#### Exercise brief
Collect every line of the rows below that contains the string "width", matching case exactly.

#### Data provided
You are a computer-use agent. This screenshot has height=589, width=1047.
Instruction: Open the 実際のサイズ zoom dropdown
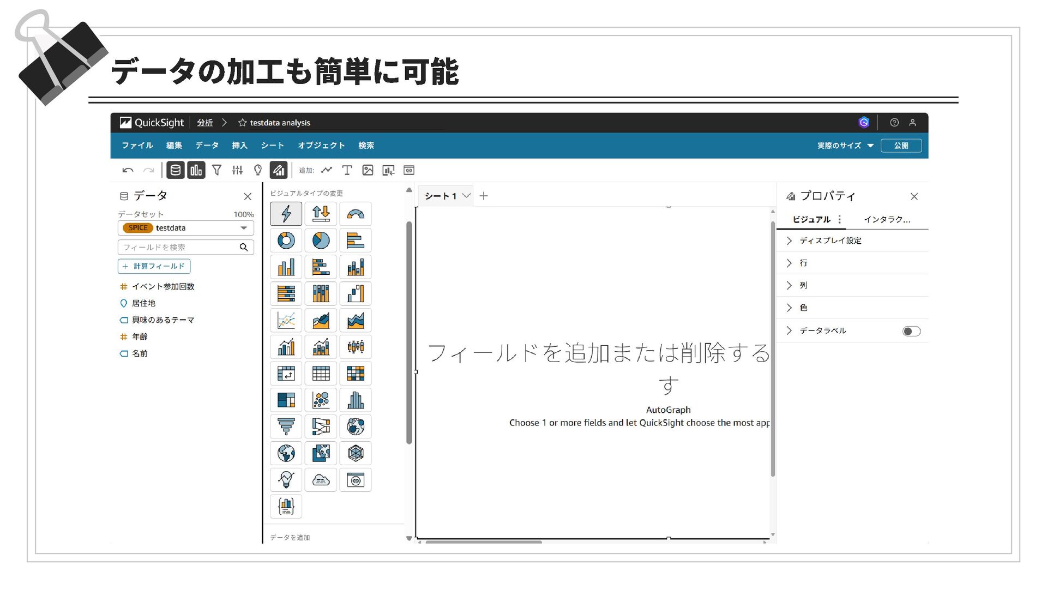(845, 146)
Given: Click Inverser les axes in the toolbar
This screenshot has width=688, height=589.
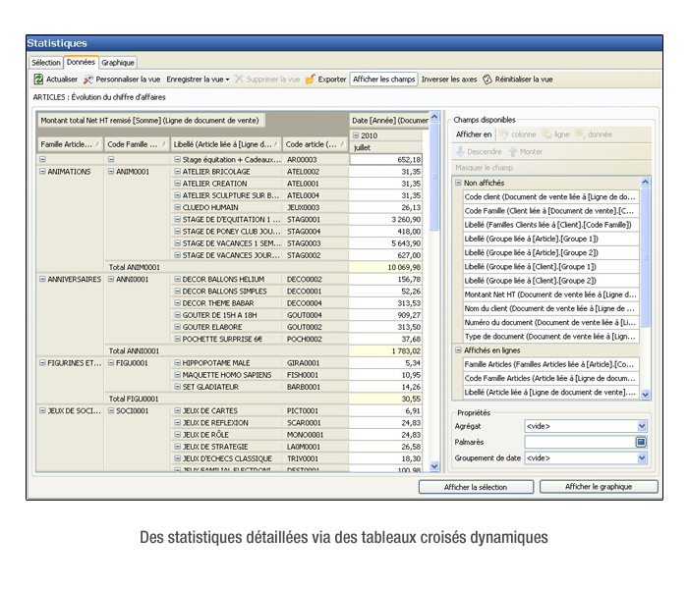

#### Expected output
You are a computer-use agent. This screenshot has height=589, width=1047.
This screenshot has width=688, height=589.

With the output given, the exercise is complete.